• Task: In the passage below on moving to a hybrid-cloud datacenter, turn the paragraph beginning "Connect. The networking layer" into a short bulleted list that keeps its main facts.

• Passage to read:
Transitioning to a Hybrid-Cloud Datacenter
The transition to cloud and hybrid-cloud environments is a generational transition for IT. This transition means shifting from largely dedicated servers in a private datacenter to a pool of compute, network,and storage capacity – available on demand. While many enterprises began with one cloud provider, there are good reasons to use services from others. Inevitably most Global 2000 organizations will use more than one, either by design, regulatory compliance, or through mergers and acquisitions
The cloud presents an opportunity for speed and scale optimization for new systems of engagement – the applications built to engage customers. These new apps are the primary interface for the customer to engage with a business, government agency, or non-profit organization, and are ideally suited for delivery in the cloud as they tend to:
- Have dynamic usage characteristics, needing to scale loads up and down by orders of magnitude during short time periods
- Be under pressure to quickly build and iterate. Many of these new systems may be ephemeral in nature, delivering a specific user experience around an event or campaign
For most enterprises, these systems of engagement must connect to existing systems of record – the core business databases and internal applications, which often continue to reside on infrastructure in existing data centers. As a result, enterprises end up with a hybrid setup – a mix of multiple public and private cloud environments.
In addition, the underlying primitives have changed from manipulating virtual machines (VMs) in a selfcontained environment, to manipulating cloud resources in a shared environment. Enterprises then have the challenge of maintaining their existing estate, while developing the new cloud infrastructure.
The era of cloud computing has continued to decompose the units of management in infrastructure toward fine grained resources. A resource is essentially a unit of compute fit for some purpose that has an API and identity.
For cloud computing to work, there needs to be consistent workflows that can be reused at scale across multiple cloud providers. Hence these resources require:
- Consistent instruction sets for provisioning
- Identity for security and for network connections
- Privileges and rights so they can be deployed and run
Implications of The Cloud Operating Model
The essential implication of the transition to the cloud is the shift from “static” infrastructure to “dynamic” infrastructure from a focus on configuration, and management of a static fleet of IT resources, to provisioning, securing, connecting, and running dynamic resources on demand.
Decomposing this implication, and working up the stack, various changes of approach are implied:
Provision. The infrastructure layer transitions from running dedicated servers at limited scale to a dynamic environment where organizations can easily adjust to increased demand by spinning up thousands of servers and scaling them down when not in use. As architectures and services become more distributed, the sheer volume of compute nodes increases significantly.
Secure. The security layer transitions from a fundamentally “high-trust” world enforced by a strong perimeter and firewall to a “low-trust” or “zero-trust” environment with no clear or static perimeter. As a result, the foundational assumption for security shifts from being IP-based to using identitybased access to resources.
Connect. The networking layer transitions from being heavily dependent on the physical location and IP address of services and applications to using a dynamic registry of services for discovery, segmentation, and composition. An enterprise IT team does not have the same control over the network, or the physical locations of compute resources, and must think about service-based connectivity.
*Run. *The runtime layer shifts from deploying artifacts to a static application server to deploying applications with a scheduler atop a pool of infrastructure which is provisioned on-demand. In addition, new applications have become collections of services that are dynamically provisioned, and packaged in multiple ways: from virtual machines to containers.

• Data provided:
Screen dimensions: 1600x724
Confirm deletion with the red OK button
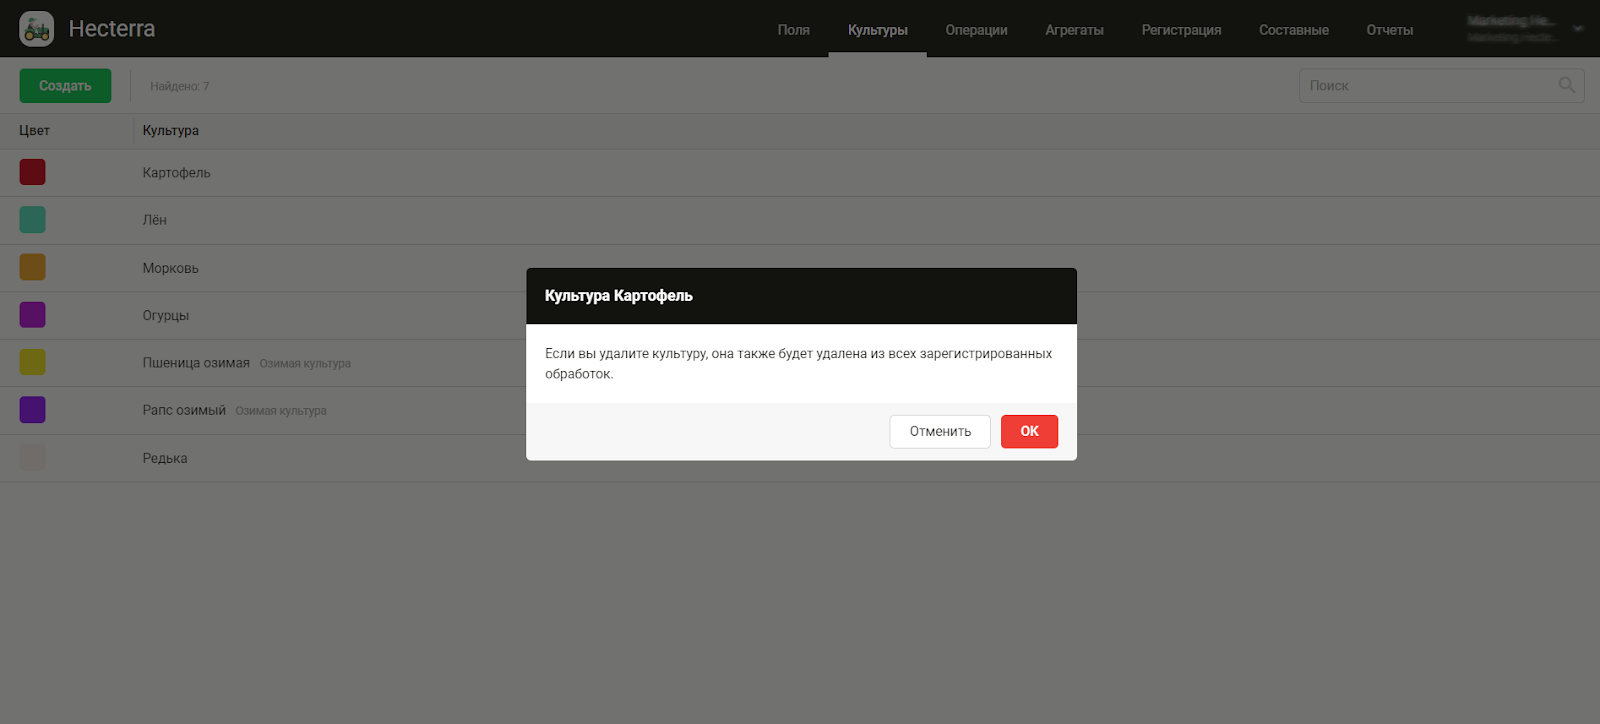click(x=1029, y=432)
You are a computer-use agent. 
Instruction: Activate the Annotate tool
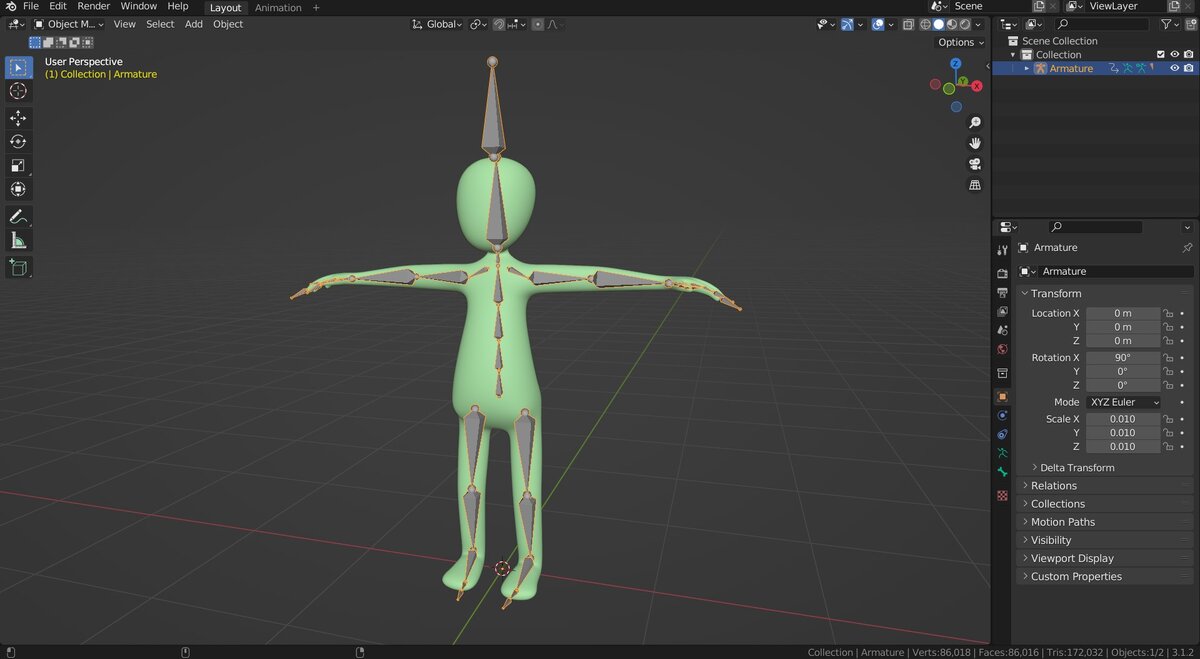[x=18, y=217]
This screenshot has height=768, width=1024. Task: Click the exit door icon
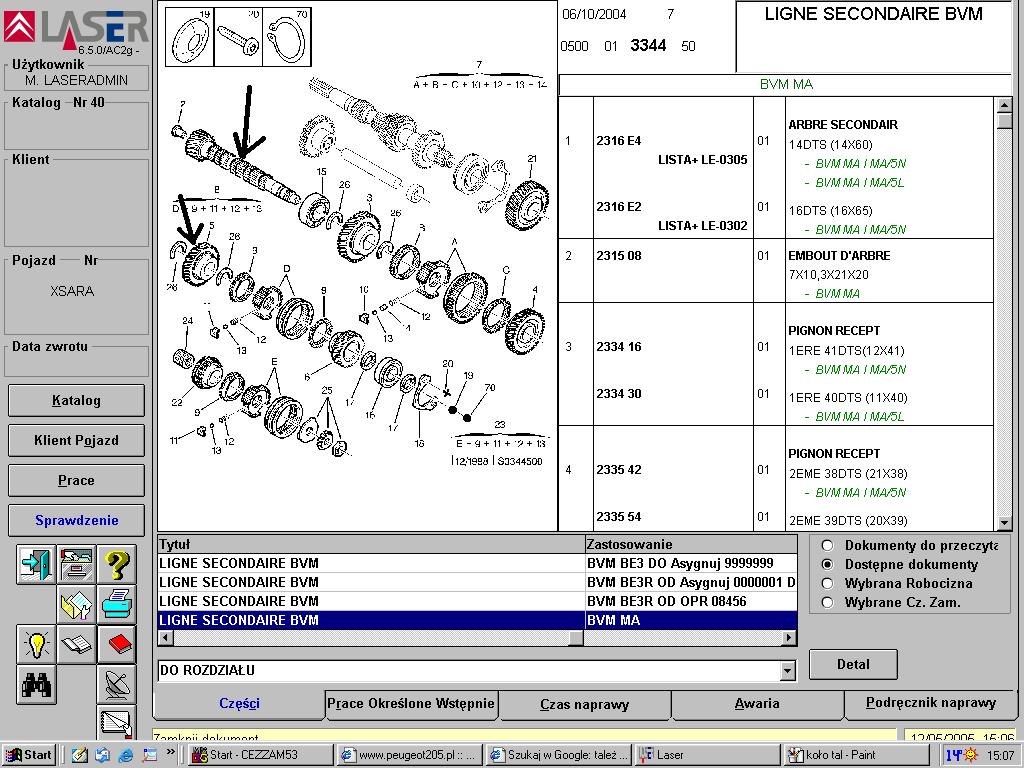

• Final answer:
- The networking layer stops depending heavily on the physical location and IP address of services and applications.
- It moves to a dynamic registry of services for discovery, segmentation, and composition.
- Enterprise IT teams no longer have the same control over the network or over where compute resources are physically located.
- These teams must think about service-based connectivity.